The potential impact of selection should not be dismissed, however. Recovery of reproductive output reported in the literature and in our study might result from the synergistic effects of within-generation plasticity and genetic adaptation(Rodríguez-Romero et al. , 2016). As has been recently pointed out, estimates of transgenerational plasticity can be biased due to selection and this is the case even in half- or full-sibs designs(Santos et al. , 2019). Consequently, these effects are particularly relevant in studies dealing with responses to stressful environments employing outbred populations (e.g., this study or results for O. labronica (Rodríguez-Romero et al. , 2016)), which is a problem often neglected in the literature of transgenerational effects (Ho & Burggren, 2010; Burggren, 2014). For instance, the drop in survival and fecundity in P flies from V may impose strong selection and observed responses in F1 could partly reflect adaptive responses in the Darwinian sense. While the growing evidence indicates that natural populations can respond rapidly to environmental changes, resulting in full or partial compensatory responses to an environmental stress, caution is warranted regarding inferences on the mechanistic basis underlying these responses (Santoset al. , 2019).

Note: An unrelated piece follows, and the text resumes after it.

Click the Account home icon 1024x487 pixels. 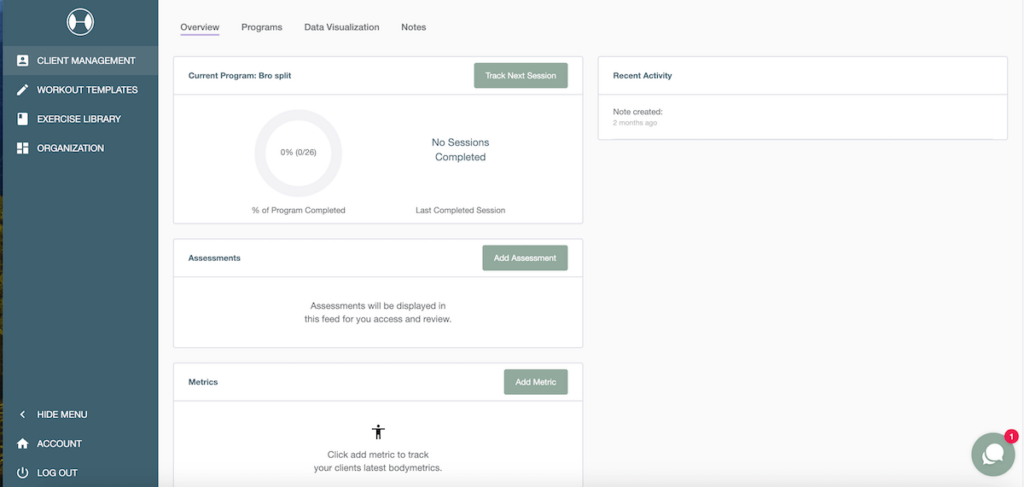click(23, 444)
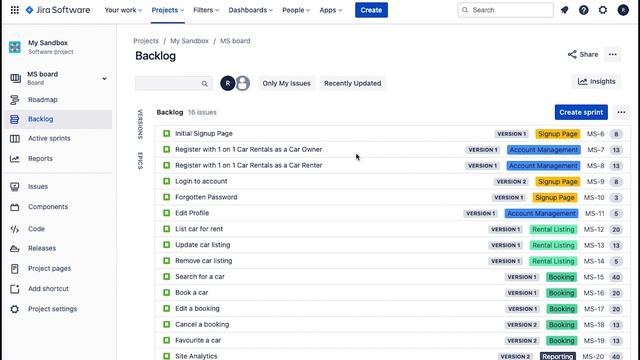Toggle the unassigned avatar filter
The image size is (640, 360).
click(x=242, y=83)
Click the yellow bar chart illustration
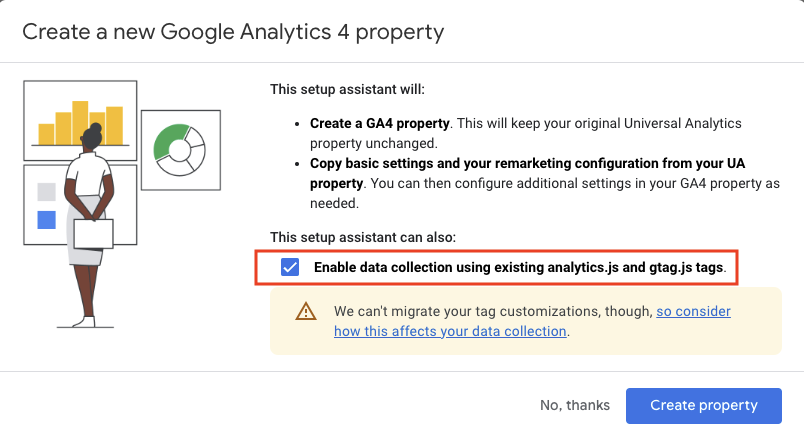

To summarize, here we describe how an outbred population of D. melanogaster responds rapidly changing thermal conditions within and across generations. Our analyses provide evidence of a trade-off between thermal tolerance and fitness components such as fecundity in parental flies and pronounced albeit incomplete compensatory responses in their offspring. Similar approaches are necessary to extend studies from within- generational responses to responses across multiple generations. In this context, we urge future research to be tailored to specific climatic scenarios or geographic regions, aiming to build explanations and predict, in the near future, the potential responses of natural populations to ongoing global warming.